Live in Portland October 4 | Revolution Hall

Allah-Las’ sound consists of echoes reverberating from the ‘60s and ‘70s, resembling a kinship to early psychedelic bands like The Rolling Stones, Jefferson Airplane and The Animals, or a mellowed-out version of The Stooges. This however doesn’t leave them painted into a dayglo corner, trapped by a paisley-pop-throwback reputation. They roll shamelessly with the purity of their music that is naturally ingrained with the ‘60s vibe, but still manages to produce an original spirit, sound and feeling with their honest and creative approach.

Their 2012 self-titled debut LP hit hard with delicate and wispy riffs, accompanied by soulful vocals and lyrics soaked in sexuality and longing. 2014 brought their second full-length, Worship the Sun, which continued this timeless sentiment in flowing succession. The charm that their first two albums carry is accentuated by a few instrumental gems, such as “Sacred Sands” from the self-titled and “Ferus Gallery” from Worship the Sun. Their third album, Calico Review, features vocals throughout and solidifies the band’s evolution into a new, slightly even slower sound with a deeper groove, highlighted by tracks like “Could Be You” and  “Warm Kippers.”

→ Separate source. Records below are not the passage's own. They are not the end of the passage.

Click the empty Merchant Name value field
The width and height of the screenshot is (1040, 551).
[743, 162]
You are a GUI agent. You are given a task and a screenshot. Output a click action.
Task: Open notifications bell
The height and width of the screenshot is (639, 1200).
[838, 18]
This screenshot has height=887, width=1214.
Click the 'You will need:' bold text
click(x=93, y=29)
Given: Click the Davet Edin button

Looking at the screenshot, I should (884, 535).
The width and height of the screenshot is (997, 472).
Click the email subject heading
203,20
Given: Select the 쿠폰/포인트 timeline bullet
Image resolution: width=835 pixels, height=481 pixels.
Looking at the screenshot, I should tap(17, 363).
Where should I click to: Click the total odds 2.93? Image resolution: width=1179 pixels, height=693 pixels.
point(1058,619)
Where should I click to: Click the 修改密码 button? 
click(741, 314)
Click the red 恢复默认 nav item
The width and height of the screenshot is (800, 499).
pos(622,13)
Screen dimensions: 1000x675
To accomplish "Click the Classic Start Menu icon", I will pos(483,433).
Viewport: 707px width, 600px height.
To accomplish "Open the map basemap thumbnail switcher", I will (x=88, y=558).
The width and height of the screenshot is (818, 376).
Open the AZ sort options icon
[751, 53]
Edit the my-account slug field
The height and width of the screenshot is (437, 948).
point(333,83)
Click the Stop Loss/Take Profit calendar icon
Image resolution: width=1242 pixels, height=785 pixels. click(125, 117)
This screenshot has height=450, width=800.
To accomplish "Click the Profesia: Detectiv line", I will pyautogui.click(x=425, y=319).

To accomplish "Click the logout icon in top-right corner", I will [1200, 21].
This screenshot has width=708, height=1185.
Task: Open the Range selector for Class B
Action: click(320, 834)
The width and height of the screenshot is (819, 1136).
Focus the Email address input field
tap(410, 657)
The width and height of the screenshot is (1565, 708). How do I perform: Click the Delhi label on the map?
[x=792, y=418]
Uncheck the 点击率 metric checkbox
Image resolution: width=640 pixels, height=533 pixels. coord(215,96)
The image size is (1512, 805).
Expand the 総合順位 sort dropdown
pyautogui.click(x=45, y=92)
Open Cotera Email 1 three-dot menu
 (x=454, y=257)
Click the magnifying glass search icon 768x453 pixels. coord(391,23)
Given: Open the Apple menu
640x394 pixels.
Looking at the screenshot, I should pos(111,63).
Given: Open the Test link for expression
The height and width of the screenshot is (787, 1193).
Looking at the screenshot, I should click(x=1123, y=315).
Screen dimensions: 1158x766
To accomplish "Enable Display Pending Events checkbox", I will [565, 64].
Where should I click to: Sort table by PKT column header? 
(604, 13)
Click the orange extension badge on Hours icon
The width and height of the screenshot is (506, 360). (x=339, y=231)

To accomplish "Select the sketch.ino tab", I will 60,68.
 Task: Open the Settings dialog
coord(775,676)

Gentrification has been a rising issue across the west coast, only becoming glaringly obvious in Portland over the past decade, but this baffling and frustrating situation is nothing new and no less abrasive to the Los Angeles quartet. Drummer Matt Correia was quoted in a 2016 interview explaining, “I think LA has a bad name because it’s always attracted a lot of douchebags.” Wealthy business folk sweeping the scene with dreams of capitalizing on thriving culture and the local art of the region, only to squeeze out that very creativity by an ensuing spike in the cost of living. We can certainly relate to this point of view here in Portland, and welcome that artistic resistance, especially when it’s embodied by a band with the know-how to authentically navigate the rising tide of the music scene with such hip, swaying style and sun soaked charm. »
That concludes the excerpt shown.